We dismiss, sua sponte.
The defendants, represented by the Attorney General of Indiana, entered an appearance and filed a motion for change of venue in response to each of two complaints filed in Marion Circuit Court. No further action was taken by the Attorney General in either case, notwithstanding that the plaintiffs filed various motions for discovery, an amended complaint, motions to vacate the change of venue orders based on the Attorney General’s failure to perfect the changes, motions to compel discovery, and finally motions for default judgment *830which were granted in both cases. The Attorney General then appeared and filed a motion to set aside the default judgment in each case. Both motions were denied.
The denial of each motion to set aside is the final judgment from which this appeal is taken. Ind.Rules of Procedure, Trial Rule 60(C). In each case, the defendants-appellants filed a motion to correct errors on May 24, 1978, (Carr R. 105; Gaidi R. 122.) The motion to correct errors must be filed not later than sixty days after the entry of judgment. TR. 59(C). The motion to correct errors was not filed within the sixty day limit, contrary to appellee’s statement in its brief that it was filed within sixty days. In both cases the sixtieth day was May 23, 1978.
The timely filing of the motion to correct errors is a jurisdictional act. The late filing being jurisdictional, “this court has no right or authority to consider any errors attempted to be raised in the untimely motion to correct errors.” Brunner v. Terman, (1971) 150 Ind.App. 139, 275 N.E.2d 553, 558-559; see also Kratkoczki v. Regan, (1978) Ind.App., 381 N.E.2d 1077, 1078-79; Gillian v. Brozovic, (1975) Ind.App., 337 N.E.2d 152, 153; Murray v. Murray, (1974) 160 Ind.App. 72, 309 N.E.2d 831; Lines v. Browning, (1973) 156 Ind.App. 185, 295 N.E.2d 853, 854-55.
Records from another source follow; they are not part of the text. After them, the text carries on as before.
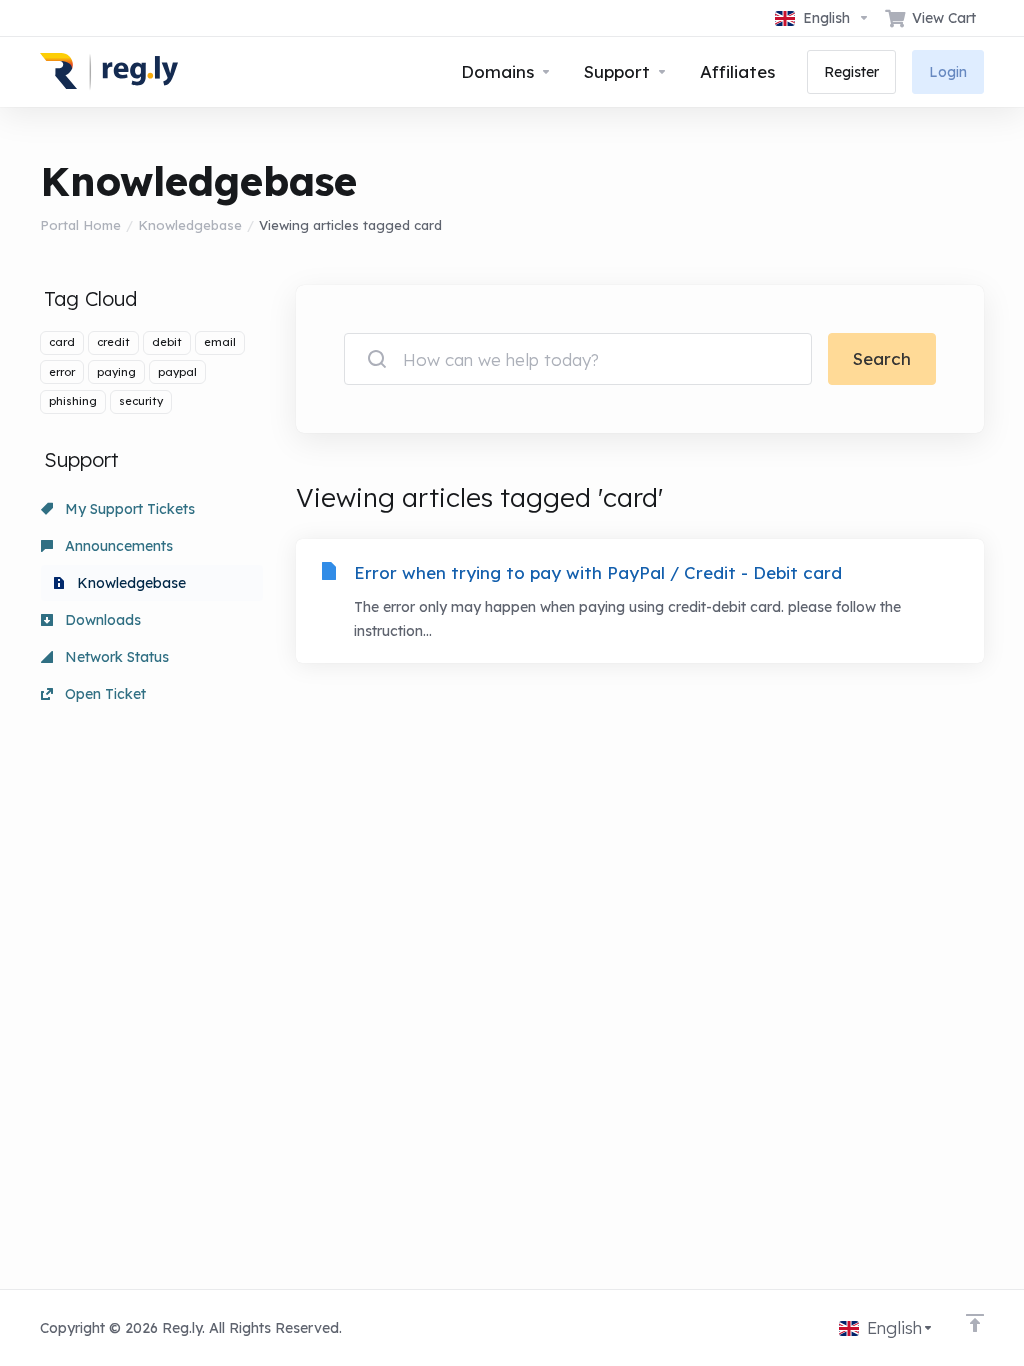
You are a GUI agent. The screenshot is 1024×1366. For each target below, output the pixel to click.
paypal (177, 372)
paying (116, 372)
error (62, 372)
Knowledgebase (190, 225)
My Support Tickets (128, 509)
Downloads (101, 620)
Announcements (117, 546)
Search (882, 358)
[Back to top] (975, 1323)
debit (167, 342)
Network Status (115, 657)
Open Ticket (103, 694)
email (220, 342)
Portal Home (80, 225)
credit (113, 342)
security (141, 401)
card (62, 342)
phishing (73, 401)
This court has no choice but to dismiss this appeal. In the past, where the Court of Appeals has chosen to ignore untimely filings which are jurisdictional, the Supreme Court has granted transfer and vacated any opinion on the merits. See e. g. Eggers v. Wright, (1969) 253 Ind. 44, 245 N.E.2d 331 and Brindle v. Anglin, (1965) 246 Ind. 601, 208 N.E.2d 476 (failure of Appellate Court to dismiss because transcript was not timely filed).
Appeal dismissed.
MILLER, P. J., and CHIPMAN, J., concur.